S&P: Pertamina Patra Niaga PT Assigned 'BBB' Ratings on Merger With Kilang Pertamina; Outlook Stable
Friday, February 6 2026 - 10:21 PM WIB
SINGAPORE (S&P Global Ratings) Feb. 6, 2026--S&P Global Ratings today took the rating actions listed above.
We equalize our 'BBB' issuer credit rating on PPN with the overall credit quality of its parent, Pertamina (Persero) PT (BBB/Stable/--), given our view of PPN as a core subsidiary.
The merger creates a larger, integrated downstream subholding within the Pertamina group, in our view. On Feb. 1, 2026, Kilang Pertamina Internasional PT and the captive business of Pertamina International Shipping PT merged with Pertamina Patra Niaga PT. Following the merger, Kilang Pertamina's refining assets, business operations and liabilities will be novated to the surviving entity and will cease to exist.
After the merger, PPN will gain an effective monopoly over Indonesia's domestic refining sector, in addition to the company's extensive network of downstream distribution and marketing channels across Indonesia's 17,000 islands. PPN is the only entity in Indonesia with a public-service mandate to provide government-subsidized petroleum products to domestic consumers.
We assess PPN as a core subsidiary of its parent, Pertamina (Persero) PT. The combined entity will have an expanded role as the sole supplier of petroleum products in Indonesia at government-mandated prices. Without PPN's refining operations, Pertamina would likely have to import refined fuel at higher prices. This would, in turn, weaken the nation's energy security as well as potentially weaken its trade balance.
The integration of the captive businesses of Pertamina International Shipping will enable the continued transport of crude oil feedstock and refined products to ensure petroleum products are readily available for domestic consumption.
We believe the merger will improve operating efficiencies across Pertamina group's downstream operations. PPN will have a larger earnings base, which will allow the merged entity to realize the earnings potential of Pertamina's downstream oil and gas operations and focus on a turnaround of any loss-making operations.

* * * * * * *

• **What is needed**: List every company in the ratings announcement whose full name ends in "PT". The data after the ratings announcement is separate material with no connection to it.

* * * * * * *

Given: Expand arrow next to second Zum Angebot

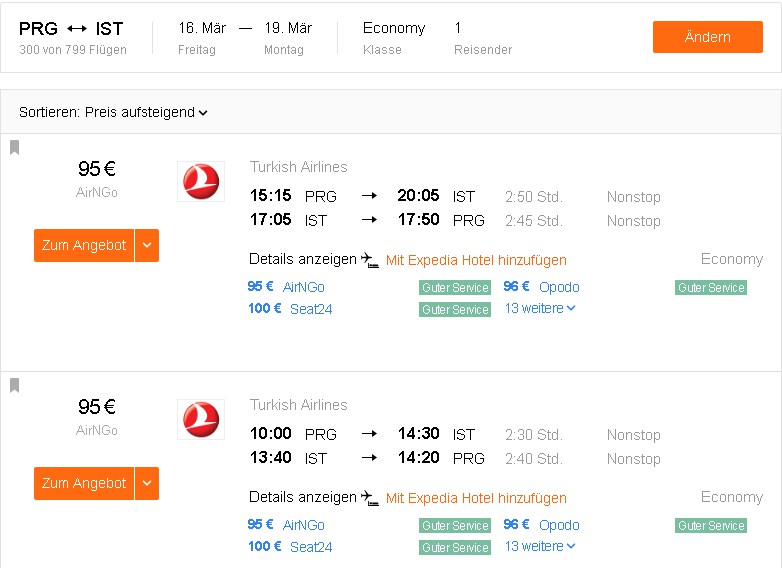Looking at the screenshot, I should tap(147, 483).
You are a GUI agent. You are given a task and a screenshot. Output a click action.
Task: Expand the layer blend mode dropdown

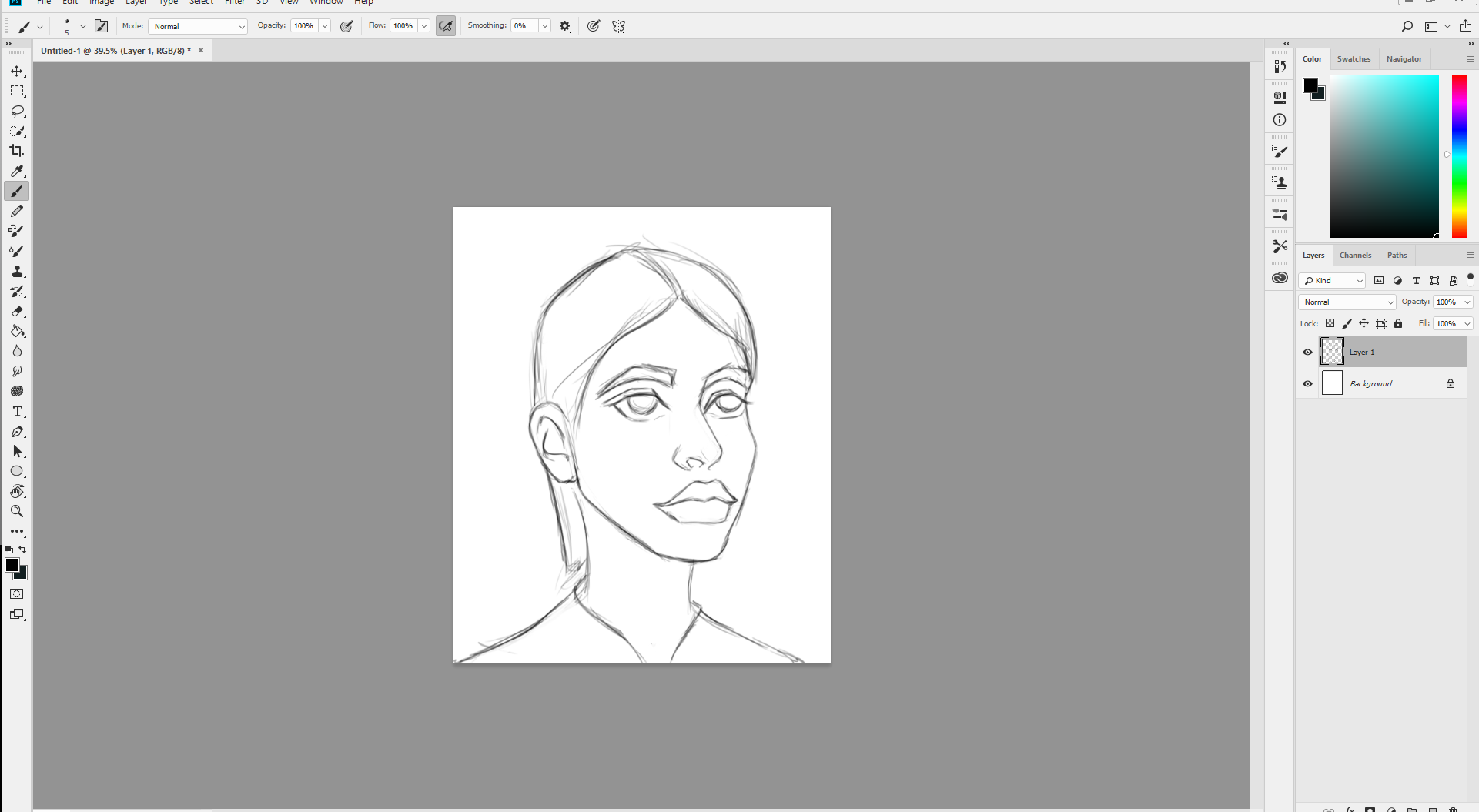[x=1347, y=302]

* * * * * * *

• **Expected answer**:
Pertamina Patra Niaga PT
Pertamina (Persero) PT
Kilang Pertamina Internasional PT
Pertamina International Shipping PT